The notes are listed as cardamom, cinnamon, saffron, juniper, magnolia, neroli, clementine, bergamot, orange blossom, rose, tuberose, jasmine, ylang-ylang, benzoin, sandalwood, driftwood and vetiver.  

I wonder if it might not be the soft vetiver anchor that holds the white flowers and citrus brightness down to earth, eased there by the more mystical and elusive qualities of sandalwood, mediated by the driftwood and benzoin. 

The freshness of ripe clementine is caught and held close to the white flowers, tempered by cardamom and rose.  On final dry down an abstract elegance comes to the fore.  

The First Lady takes in the view 
as she cruises through Lake Pichola, India 
~ March 17th, 1962 (via Pinterest).
I found this photo of Jacqueline Kennedy in the early Sixties enjoying a boating excursion on Lake Pichola, and I can picture her as one of the greats of style and sophistication wearing this perfume. 

It has that complex vintage perfume mystery about it, which encompasses all aspects of aromatic beauty, both cultured and basic. (Barbara Herman's book Scent and Subversion has influenced my perception of vintage perfume for sure). 

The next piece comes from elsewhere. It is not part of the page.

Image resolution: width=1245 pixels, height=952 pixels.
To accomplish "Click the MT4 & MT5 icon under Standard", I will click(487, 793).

I appreciate the modern clarity, yet it holds that air of the vintage French classics, in a composition that conveys worldliness, style, sophistication and pleasure taken with a dose of heightened awareness,  referencing history and culture, as a perfume experience that presents a world of luxurious sensuality before you. 

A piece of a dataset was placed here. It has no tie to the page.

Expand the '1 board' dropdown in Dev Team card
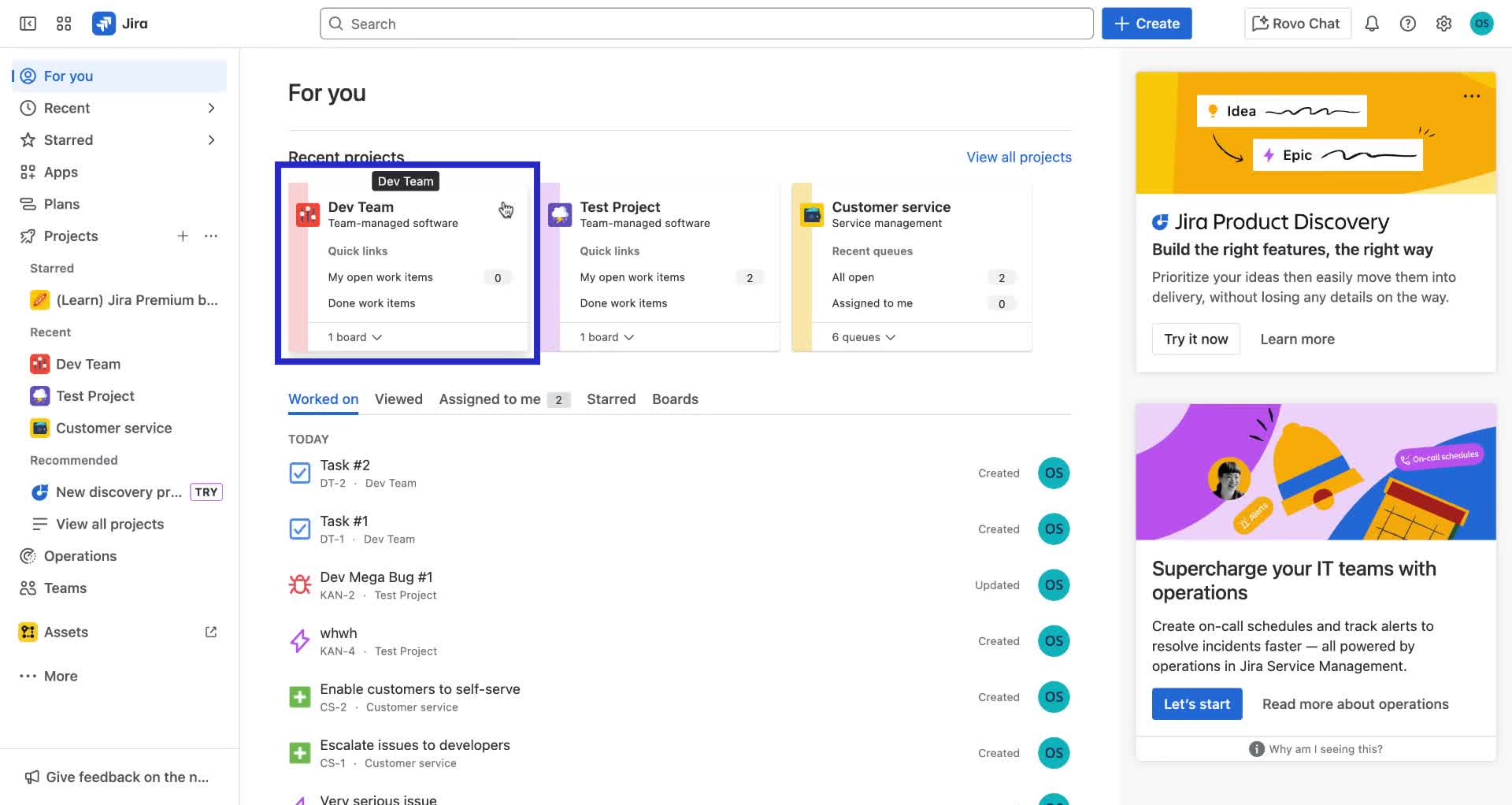 pyautogui.click(x=354, y=337)
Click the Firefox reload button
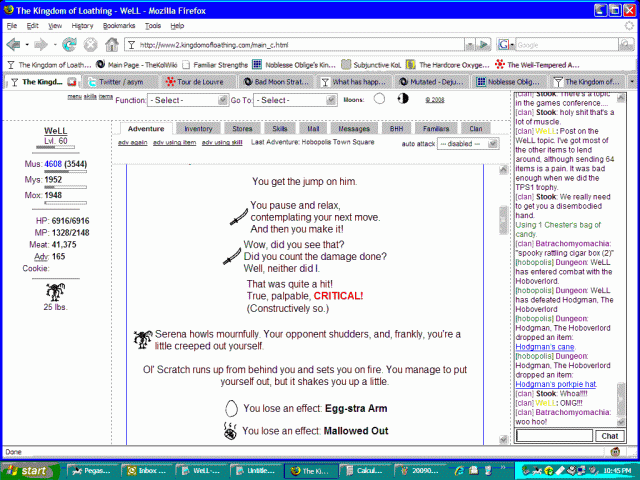The width and height of the screenshot is (640, 480). 69,45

Pichola will debut at Milan this Spring, and then be available in the USA through Lucky Scent, and Tiger Lily in San Francisco. This perfume, and Mohur Extrait, are for me the absolute slayers of the NVC line, that contains such special examples of creative refinement, referencing and joining the classic elements of Indian and French aesthetics of perfume. Every single one of the perfumes in the line is a stunner of its own kind, and that is a rare feat. As with a few other rare birds of niche perfumery such as Vero Kern,  there is nothing that is not of the utmost refinement, creativity and exquisite execution.

I know I keep repeating that word refinement. That is the essence of this perfume for me, the ultra-refined result of a collaboration of sophisticated sensibilities.

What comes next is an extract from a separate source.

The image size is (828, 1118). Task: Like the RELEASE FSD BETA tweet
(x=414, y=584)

The other day I tried it for a friend visiting from CA who generally avoids perfume of any kind, and got an instinctive OMG! I got that same reaction a few months ago with Mohur Extrait too, from someone who doesn't know perfume that well. It's a kick to blow someone away with such a special perfume experience, especially a fresh or even a cautious nose. Suddenly they understand my obsession and what it might encompass. 

Disclosure:  I was lucky enough to receive the sample from Neela Vermeire when she visited NYC,  and with Carlos Powell, meeting on New Year's Day.  We were both floored by it. Opening it was like unleashing an aromatic fairy tale. How lucky to have the chance to try something so exciting at the very start of this year. A good omen, for my first perfume of 2015.  

Please check in on the website at Neela Vermeire Creations for more info and especially for release dates. 

Copyright 2015, Lucy Raubertas, All Rights Reserved.
Photos above as credited.

3 comments:

deana sidney said...

I would be destitute if I bought all the perfumes that you write about that sound divine. This one does for sure. I must try a sniff one of these days -- I do hope small stores like Aedes in NYC carry it.
Beautifully written as always.

Lucy Raubertas said...

Deana this is one I know you'd love for sure. I know Lucky Scent and Tiger Lily in SF will have samples soon, it is yet to be officially released til after the Milan show. Now that would be a place to have quite an amazing experience of all the new releases coming up.

John said...

Thanks for giving an educative post. Spring is my favorite season. Your writing style is really nice.